• _Text section_
------------------------------

# Training word2vec

In [None]:
path = "data/"
filename = "roman_processed.txt"

## Loading the corpus

In [None]:
import time
import logging
from gensim.models.word2vec import LineSentence

logging.basicConfig(format="%(levelname)s - %(asctime)s: %(message)s", datefmt= '%H:%M:%S', level=logging.INFO)

lines = LineSentence(path + filename)

## Training a word2vec model

### Usage
Word2Vec(sentences=None, corpus_file=None, size=100, alpha=0.025, window=5, min_count=5, max_vocab_size=None,
         sample=0.001, seed=1, workers=3, min_alpha=0.0001, sg=0, hs=0, negative=5, ns_exponent=0.75, cbow_mean=1,
         hashfxn=<built-in function hash>, iter=5, null_word=0, trim_rule=None, sorted_vocab=1, batch_words=10000,
         compute_loss=False, callbacks=(), max_final_vocab=None)

### Important parameters
1. **sentences** (iterable of iterables, optional) – The sentences iterable can be simply a list of lists of tokens, but for larger corpora, consider an iterable that streams the sentences directly from disk/network.
2. **corpus_file** (str, optional) – Path to a corpus file in LineSentence format. You may use this argument instead of sentences to get performance boost. Only one of sentences or corpus_file arguments need to be passed (or none of them, in that case, the model is left uninitialized).
3. **size** (int, optional) – Dimensionality of the word vectors.
4. **window** (int, optional) – Maximum distance between the current and predicted word within a sentence.
5. **min_count** (int, optional) – Ignores all words with total frequency lower than this.
6. **workers** (int, optional) – Use these many worker threads to train the model (=faster training with multicore machines).
7. **sg** ({0, 1}, optional) – Training algorithm: 1 for skip-gram; otherwise CBOW.
8. **hs** ({0, 1}, optional) – If 1, hierarchical softmax will be used for model training. If 0, and negative is non-zero, negative sampling will be used.
9. **negative** (int, optional) – If > 0, negative sampling will be used, the int for negative specifies how many “noise words” should be drawn (usually between 5-20). If set to 0, no negative sampling is used.
10. **ns_exponent** (float, optional) – The exponent used to shape the negative sampling distribution. A value of 1.0 samples exactly in proportion to the frequencies, 0.0 samples all words equally, while a negative value samples low-frequency words more than high-frequency words.
11. **cbow_mean** ({0, 1}, optional) – If 0, use the sum of the context word vectors. If 1, use the mean, only applies when cbow is used.
12. **alpha** (float, optional) – The initial learning rate.

------------------------------

• _The input_

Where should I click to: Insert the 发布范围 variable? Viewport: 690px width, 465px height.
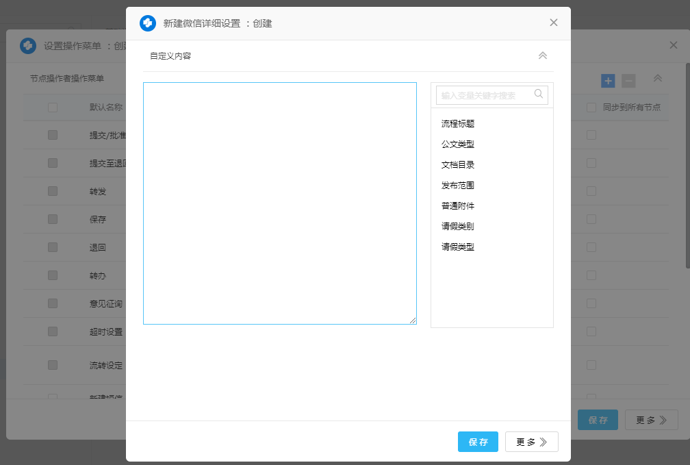coord(458,186)
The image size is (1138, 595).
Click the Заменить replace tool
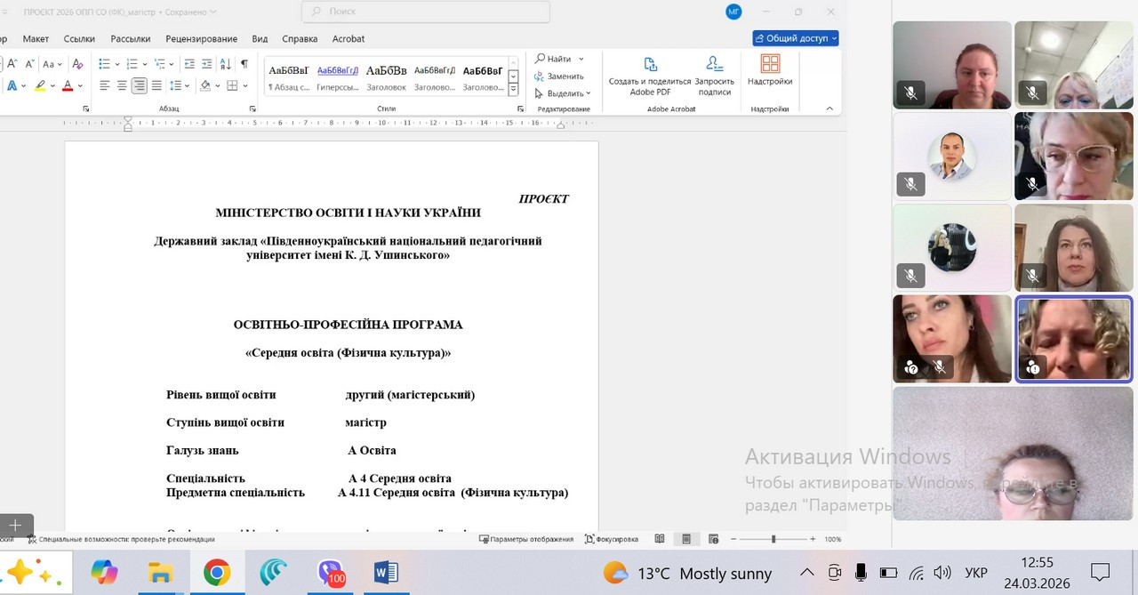point(559,76)
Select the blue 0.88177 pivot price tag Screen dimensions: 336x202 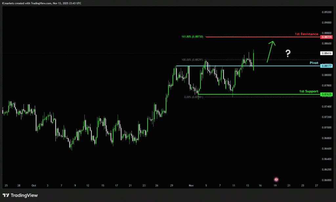point(326,66)

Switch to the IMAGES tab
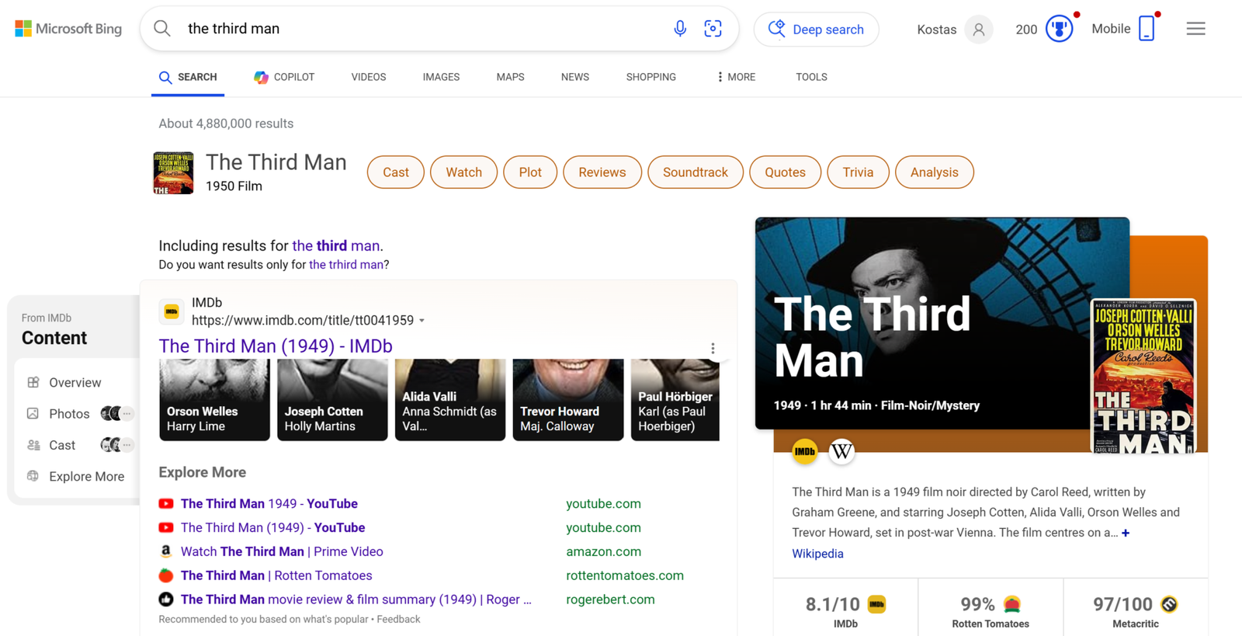pyautogui.click(x=441, y=77)
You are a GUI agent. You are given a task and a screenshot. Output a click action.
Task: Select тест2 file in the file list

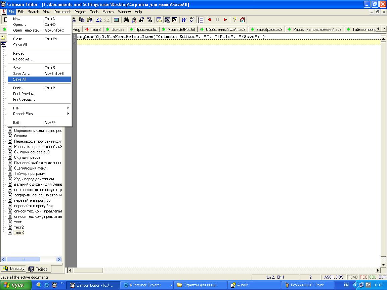pos(19,227)
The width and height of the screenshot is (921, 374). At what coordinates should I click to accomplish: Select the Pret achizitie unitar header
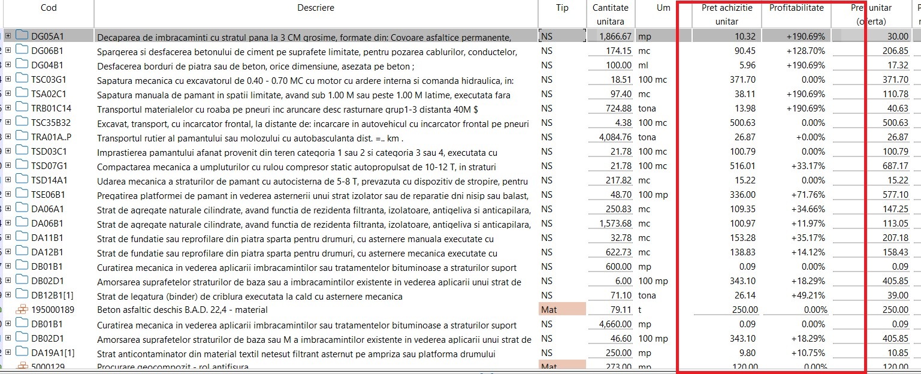727,14
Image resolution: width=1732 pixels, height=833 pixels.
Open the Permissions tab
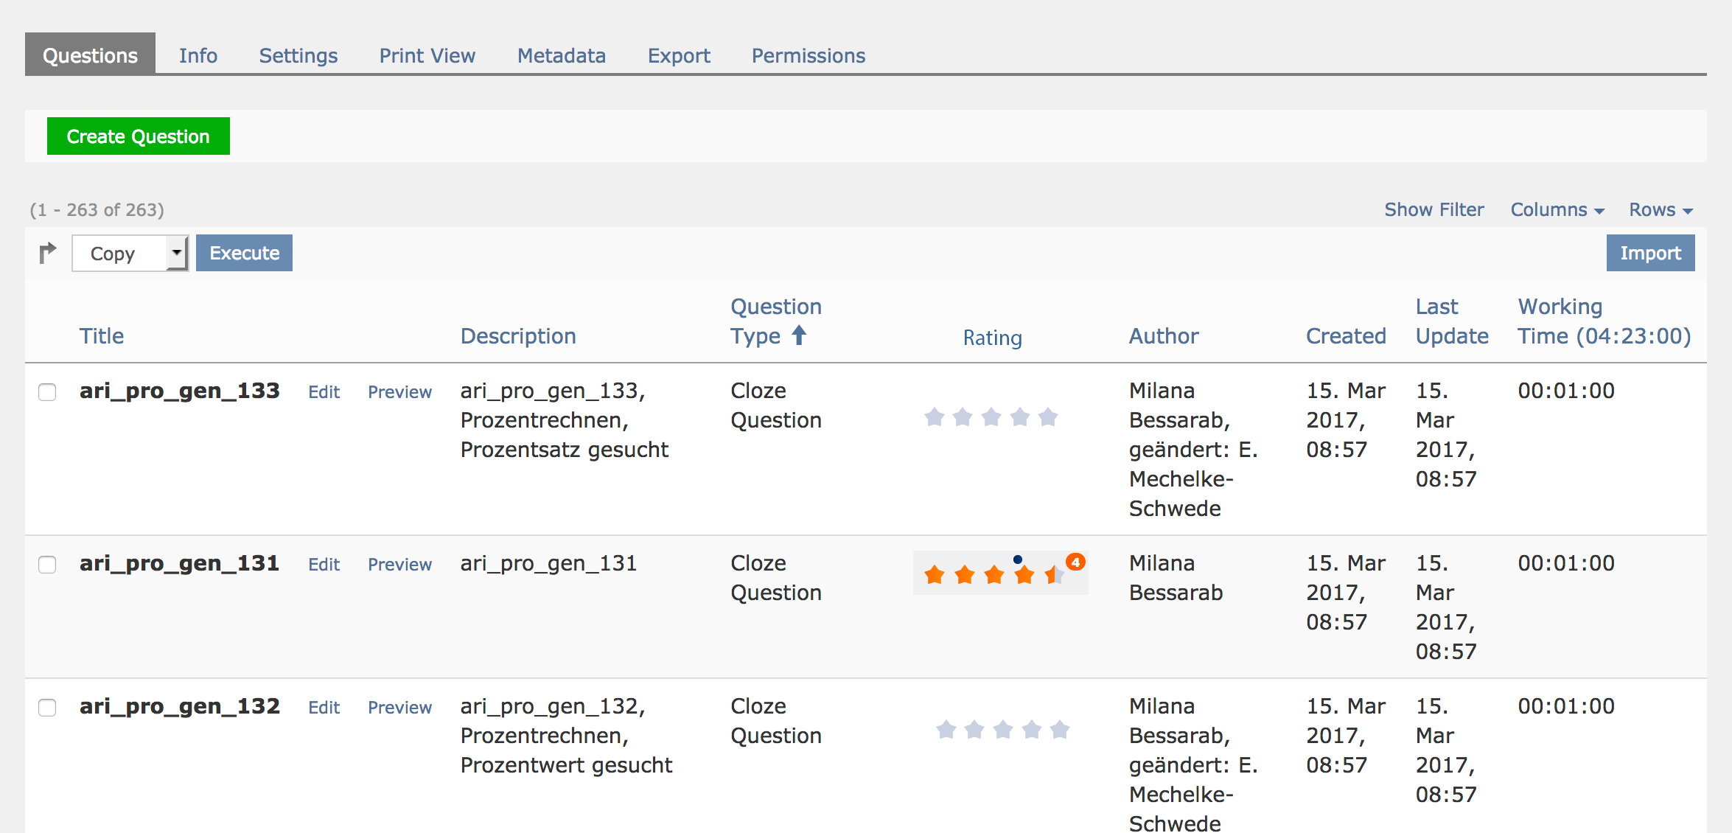coord(808,55)
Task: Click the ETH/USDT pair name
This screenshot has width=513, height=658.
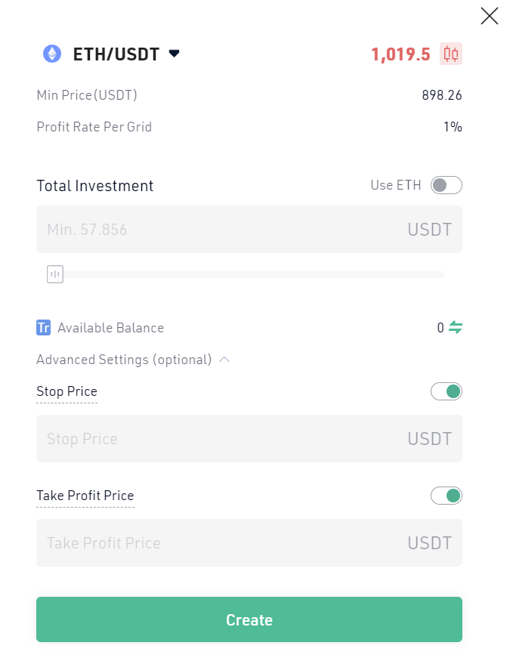Action: [116, 54]
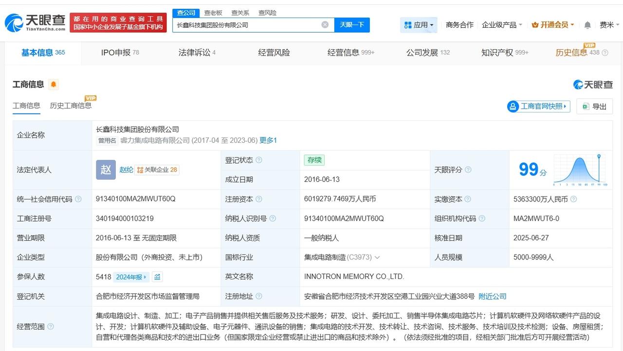Open legal representative 赵纶 link
Viewport: 623px width, 351px height.
point(126,170)
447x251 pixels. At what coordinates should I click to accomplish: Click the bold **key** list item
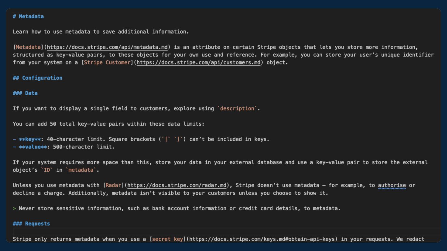(30, 139)
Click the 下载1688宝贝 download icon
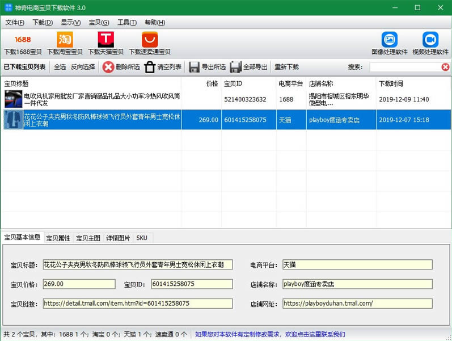This screenshot has height=341, width=452. (x=23, y=40)

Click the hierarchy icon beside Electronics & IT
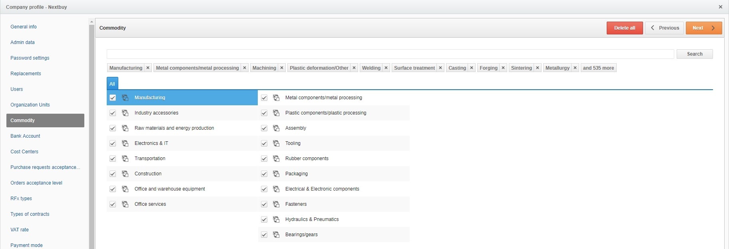(125, 143)
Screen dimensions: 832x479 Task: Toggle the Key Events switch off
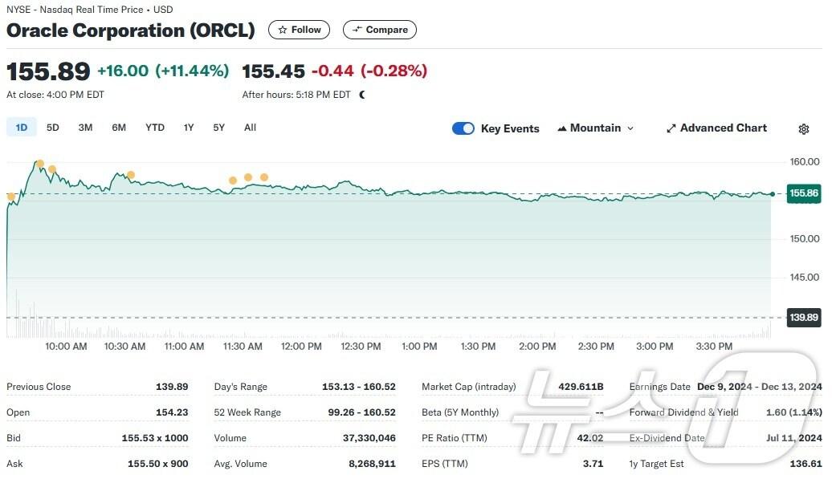click(463, 128)
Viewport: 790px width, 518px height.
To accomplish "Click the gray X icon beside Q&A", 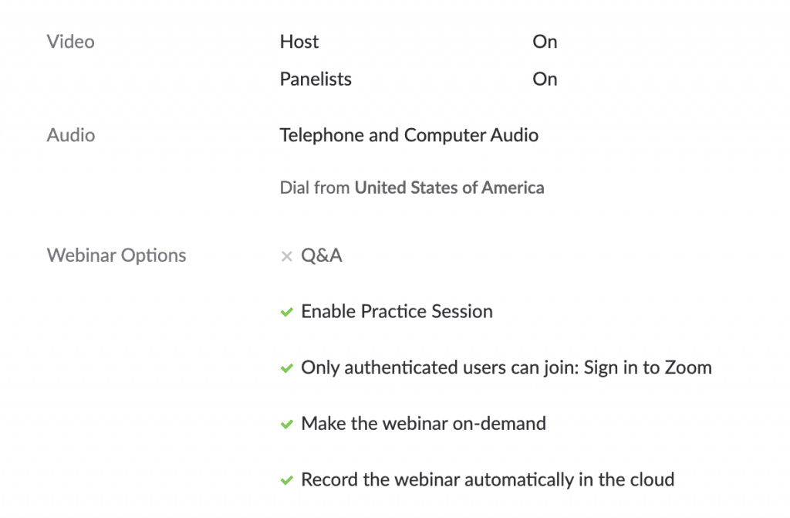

------------------------------

• _Task set_
1. Retype the part of the word2vec training notes from "3. **size** (int, optional)" up to and including "within a sentence.".
2. In the records, switch "icon" to "button" in the lines from the line with "Switch to the IMAGES tab" up to and including the last line of the records, changing nothing else. Return only those lines, without the pictures.

• _Results in order_
1.
3. **size** (int, optional) – Dimensionality of the word vectors.
4. **window** (int, optional) – Maximum distance between the current and predicted word within a sentence.

2.
Switch to the IMAGES tab
pyautogui.click(x=441, y=77)
You are a GUI agent. You are given a task and a screenshot. Output a click action.
Task: Select тест2 file in the file list

pos(19,227)
The width and height of the screenshot is (921, 374). At what coordinates should I click to accomplish: Select the Pret achizitie unitar header
727,14
Image resolution: width=1732 pixels, height=833 pixels.
Open the Permissions tab
coord(808,55)
Task: Click the ETH/USDT pair name
This screenshot has width=513, height=658.
Action: [116, 54]
Open legal representative 赵纶 link
Viewport: 623px width, 351px height.
point(126,170)
447x251 pixels. At what coordinates should I click to accomplish: Click the bold **key** list item
(30, 139)
Click the 下载1688宝贝 download button
This screenshot has height=341, width=452. (x=23, y=40)

Click the hierarchy button beside Electronics & IT
(125, 143)
Screen dimensions: 832x479 Task: Toggle the Key Events switch off
click(463, 128)
Viewport: 790px width, 518px height.
To accomplish "Click the gray X button beside Q&A", 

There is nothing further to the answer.